### Supplied records

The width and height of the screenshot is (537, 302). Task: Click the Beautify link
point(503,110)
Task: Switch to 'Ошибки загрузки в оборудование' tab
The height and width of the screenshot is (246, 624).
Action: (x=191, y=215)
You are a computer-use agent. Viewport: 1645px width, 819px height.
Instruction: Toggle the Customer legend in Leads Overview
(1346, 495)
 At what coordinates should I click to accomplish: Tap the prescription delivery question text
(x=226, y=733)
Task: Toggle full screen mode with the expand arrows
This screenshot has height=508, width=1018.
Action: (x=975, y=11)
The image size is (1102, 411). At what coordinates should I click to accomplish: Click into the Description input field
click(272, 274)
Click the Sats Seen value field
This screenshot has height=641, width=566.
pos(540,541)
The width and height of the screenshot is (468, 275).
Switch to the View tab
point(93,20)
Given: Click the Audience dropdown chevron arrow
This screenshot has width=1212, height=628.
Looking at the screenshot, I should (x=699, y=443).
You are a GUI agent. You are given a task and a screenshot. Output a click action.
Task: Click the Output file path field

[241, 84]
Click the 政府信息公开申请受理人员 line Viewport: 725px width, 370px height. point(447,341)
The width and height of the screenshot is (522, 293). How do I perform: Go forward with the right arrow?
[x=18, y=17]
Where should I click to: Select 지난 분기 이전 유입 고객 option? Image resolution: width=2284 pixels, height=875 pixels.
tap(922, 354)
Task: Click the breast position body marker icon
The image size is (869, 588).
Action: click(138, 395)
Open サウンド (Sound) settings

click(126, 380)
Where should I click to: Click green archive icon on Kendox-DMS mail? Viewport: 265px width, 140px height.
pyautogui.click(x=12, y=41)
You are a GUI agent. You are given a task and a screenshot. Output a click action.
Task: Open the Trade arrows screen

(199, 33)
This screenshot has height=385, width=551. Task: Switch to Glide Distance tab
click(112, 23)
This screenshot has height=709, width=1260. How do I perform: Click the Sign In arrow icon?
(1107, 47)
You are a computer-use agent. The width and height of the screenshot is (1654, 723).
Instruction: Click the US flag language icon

### Task objective
Each line that contains "agent" is to be copied from the listing above.

### Written response
You are a computer-use agent. Viewport: 1645px width, 819px height.
You are a GUI agent. You are given a task and a screenshot. Output a click action.
You are a GUI agent. You are given a task and a screenshot. Output a click action.
You are a computer-use agent. The width and height of the screenshot is (1654, 723).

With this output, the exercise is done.